“Foreste a rischio, raccolti in crisi”: il rapporto alla COP30

Un nuovo rapporto lanciato alla Conferenza ONU sul Clima 2025 rivela come foreste e alberi siano la spina dorsale nascosta della produttività agricola mondiale

Mentre la Conferenza delle Nazioni Unite sul Clima (COP30), ospitata a Belém nel cuore dell’Amazzonia brasiliana, concentra l’attenzione sulla protezione delle foreste, un nuovo rapporto porta alla luce un aspetto spesso ignorato: il ruolo fondamentale che i boschi svolgono nel sostenere l’agricoltura globale. Il documento Climate and ecosystem service benefits of forests and trees for agriculture, pubblicato da FAO, Stockholm Environment Institute, Conservation International e The Nature Conservancy, dimostra come foreste e alberi siano un pilastro essenziale per la produttività agricola e per la stabilità climatica, troppo spesso sottovalutato nelle politiche agrarie e ambientali.

Le foreste non competono con l’agricoltura: la rendono possibile

“Le foreste e gli alberi non sono concorrenti dell’agricoltura: ne sono alleati fondamentali”, afferma il Direttore della Forestazione FAO, Zhimin Wu.

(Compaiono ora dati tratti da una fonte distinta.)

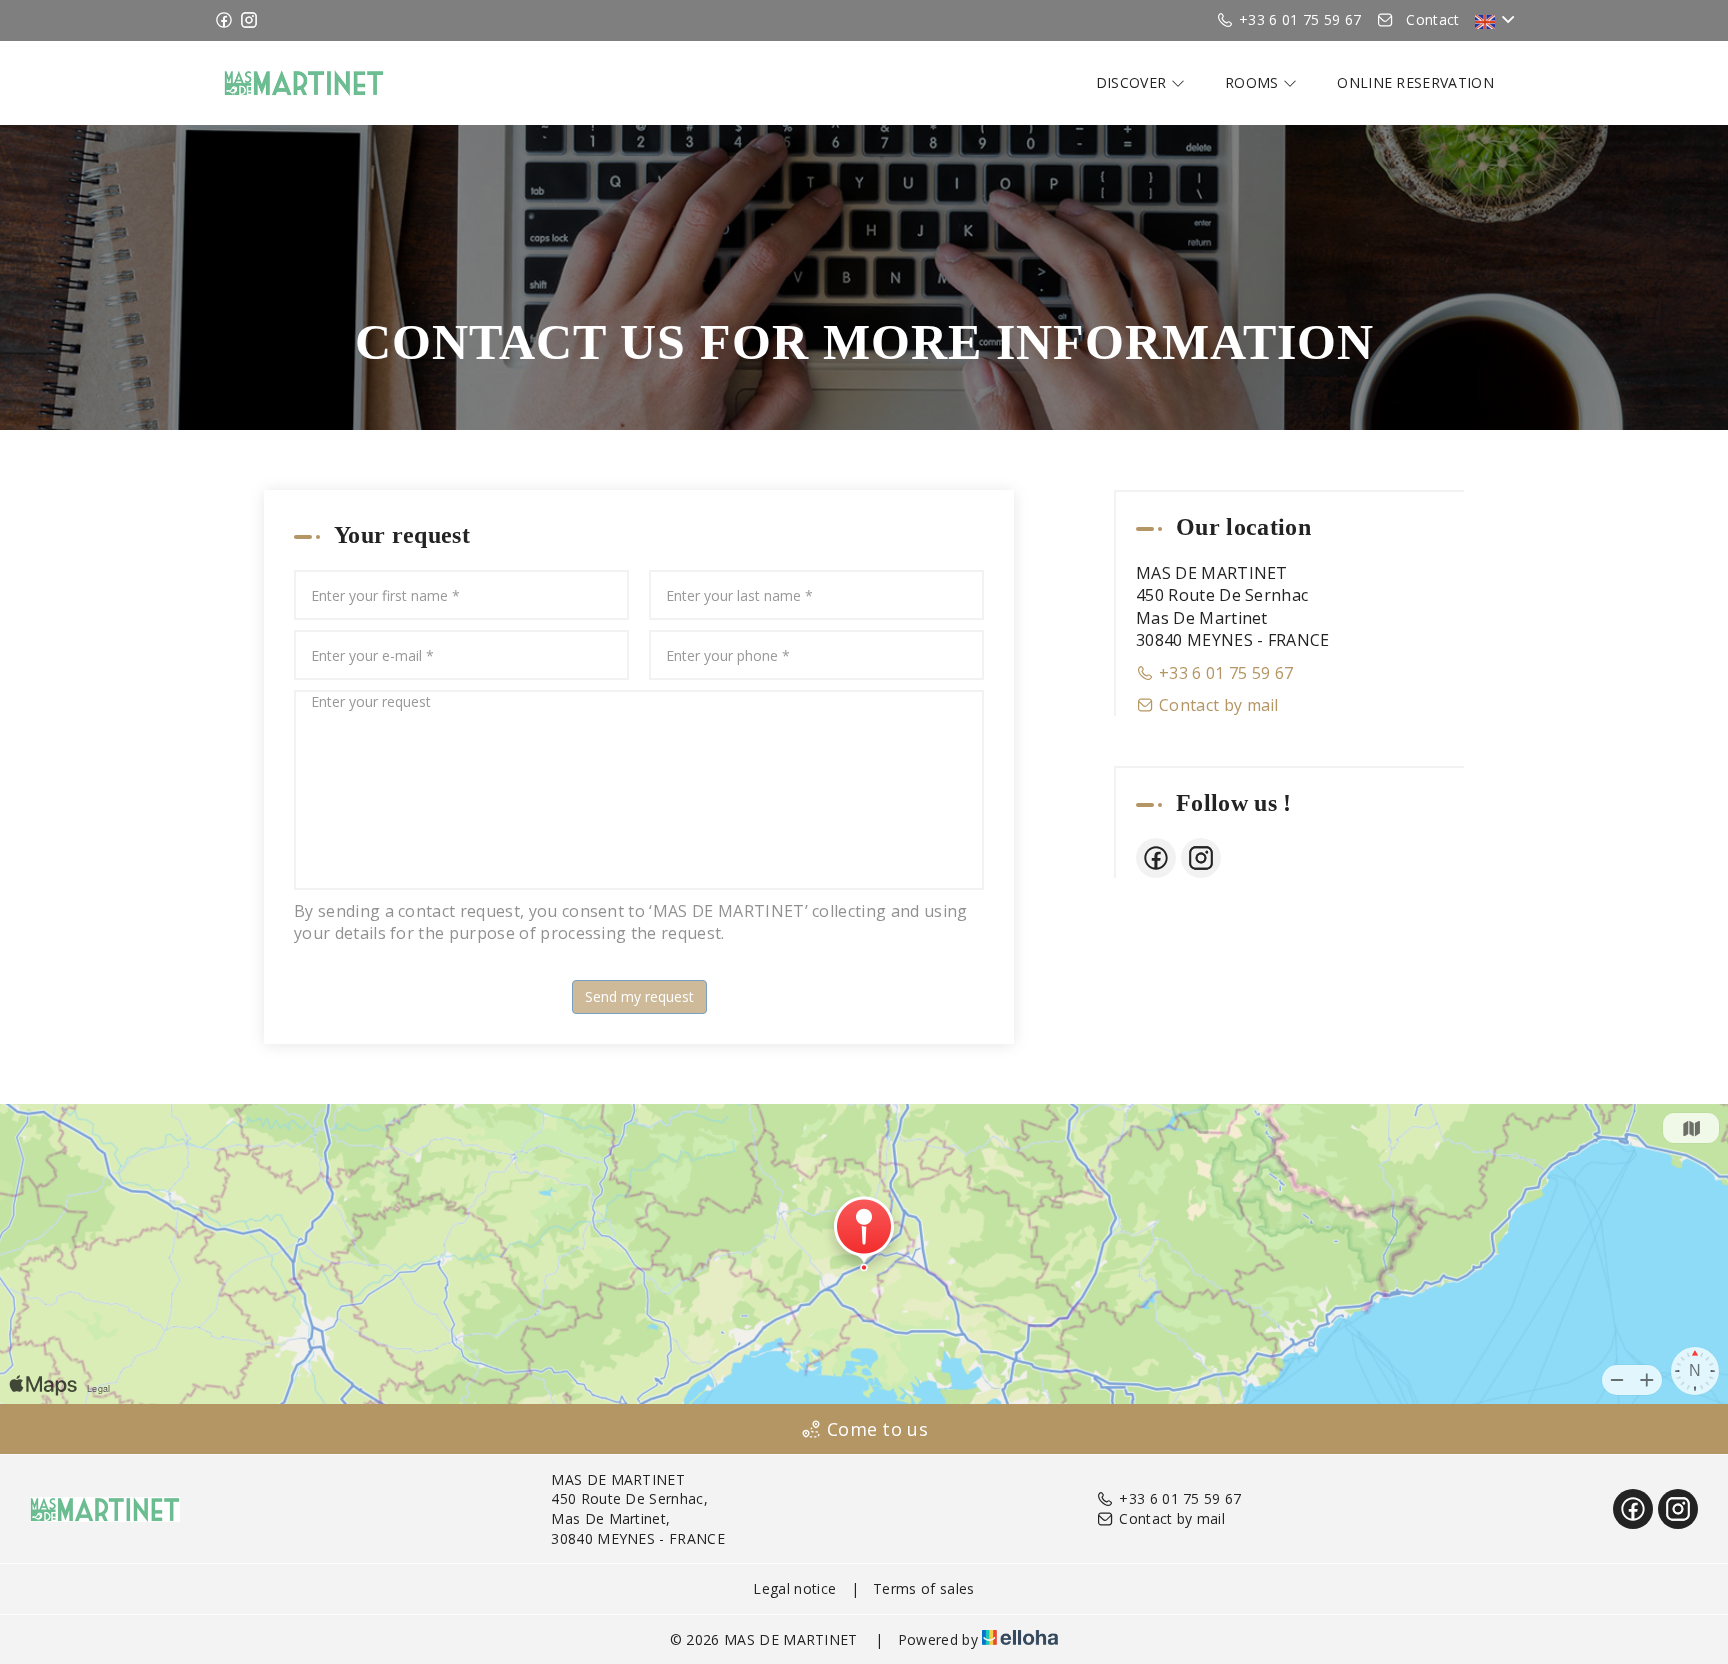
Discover (1133, 82)
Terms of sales (923, 1588)
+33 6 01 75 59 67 (1180, 1498)
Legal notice (794, 1588)
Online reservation (1415, 82)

Il rapporto dimostra con evidenze globali che mantenere e ripristinare le foreste migliora la produttività agricola grazie a servizi ecosistemici cruciali:

  • Regolazione della temperatura
  • Mantenimento delle piogge
  • Supporto al ciclo dell’acqua
  • Controllo naturale dei parassiti
  • Impollinazione
  • Riduzione dell’erosione del suolo

Le conseguenze immediate della perdita delle foreste

“Gli impatti della deforestazione sono già evidenti e misurabili”. In Brasile, convertire la foresta amazzonica in terreni agricoli ha ridotto l’evapotraspirazione del 30%, causando aumento delle temperature e alterazioni delle piogge. Su scala globale, un recente studio mostra che l’agricoltura di 155 Paesi dipende da foreste transfrontaliere per fino al 40% delle precipitazioni annuali. Significa che la distruzione delle foreste in una nazione può compromettere la sicurezza alimentare di molte altre.

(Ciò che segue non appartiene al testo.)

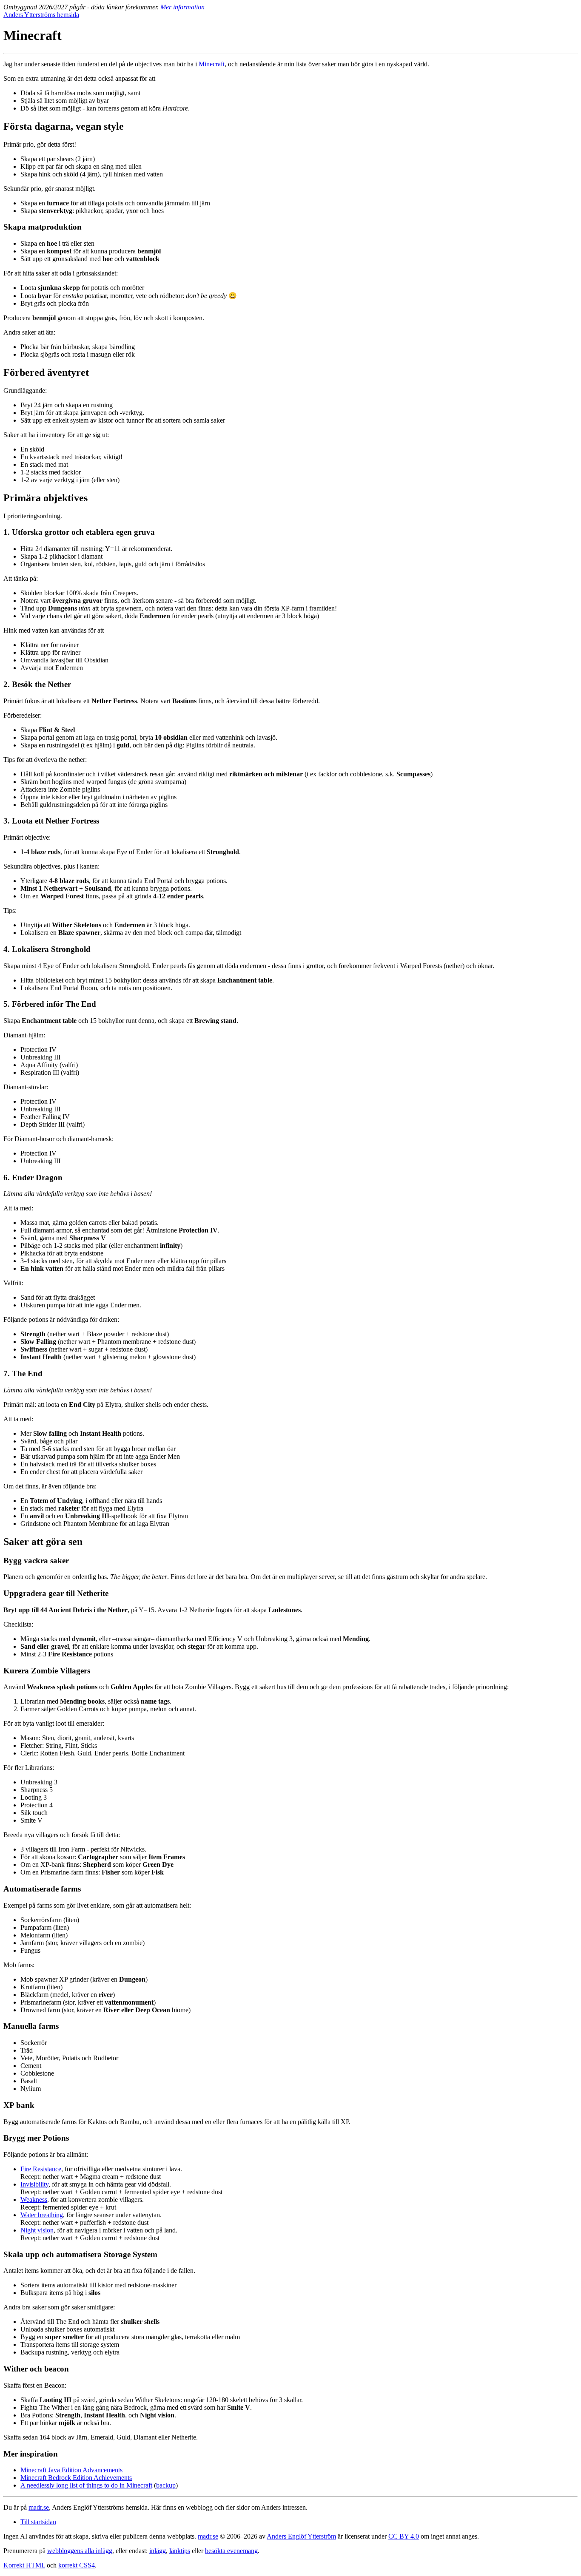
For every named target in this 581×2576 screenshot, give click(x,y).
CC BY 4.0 (403, 2536)
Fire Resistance (40, 2169)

Deforestazione e salute: un costo umano enorme

“La perdita di foreste non danneggia solo il clima e l’agricoltura, ma anche la salute umana. L’aumento delle temperature nelle aree deforestate ha contribuito a 28.000 morti per caldo ogni anno tra il 2001 e il 2020. Tra il 2003 e il 2018, l’innalzamento delle temperature ha ridotto le ore di lavoro sicure per 2,8 milioni di lavoratori all’aperto. Al contrario, le foreste intatte creano microclimi più freschi, migliorano la salute e aumentano la produttività delle comunità rurali”, si legge.

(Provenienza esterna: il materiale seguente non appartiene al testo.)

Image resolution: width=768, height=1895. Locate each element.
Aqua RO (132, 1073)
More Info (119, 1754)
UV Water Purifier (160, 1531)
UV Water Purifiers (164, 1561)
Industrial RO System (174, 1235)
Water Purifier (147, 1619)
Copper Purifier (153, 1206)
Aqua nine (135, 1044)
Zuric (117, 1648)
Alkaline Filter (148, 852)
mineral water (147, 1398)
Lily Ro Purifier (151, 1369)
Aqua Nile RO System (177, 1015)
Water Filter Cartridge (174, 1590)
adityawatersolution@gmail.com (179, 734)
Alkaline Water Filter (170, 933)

Ripristinare le foreste: una soluzione concreta e potente

Il rapporto offre anche una nota di speranza: il ripristino della metà delle foreste tropicali scomparse potrebbe abbassare le temperature del suolo di 1°C. “Questo contribuirebbe a ristabilire i cicli dell’acqua e a rafforzare la resilienza agricola, un punto chiave in un mondo sempre più minacciato da ondate di calore e siccità”.

Un nuovo modello: integrare alberi e campi

Gli autori del report insistono su approcci integrati, come:

  • Fasce frangivento (shelterbelts)
  • Corridoi fluviali alberati (riparian buffers)
  • Macchie forestali integrate nei campi.

Questi elementi aumentano la resistenza delle colture agli stress climatici, migliorano la fertilità del suolo e riducono i danni da eventi estremi.

Unire agricoltura, ambiente, acqua e salute

Il messaggio finale è chiaro: il futuro dell’agricoltura dipende dalla salute delle foreste. Per questo occorre abbandonare la separazione tra politiche agricole, ambientali e di gestione dell’acqua. Solo riconoscendo la stretta interdipendenza tra foreste e agricoltura sarà possibile garantire la prosperità dei territori rurali e la sicurezza alimentare globale.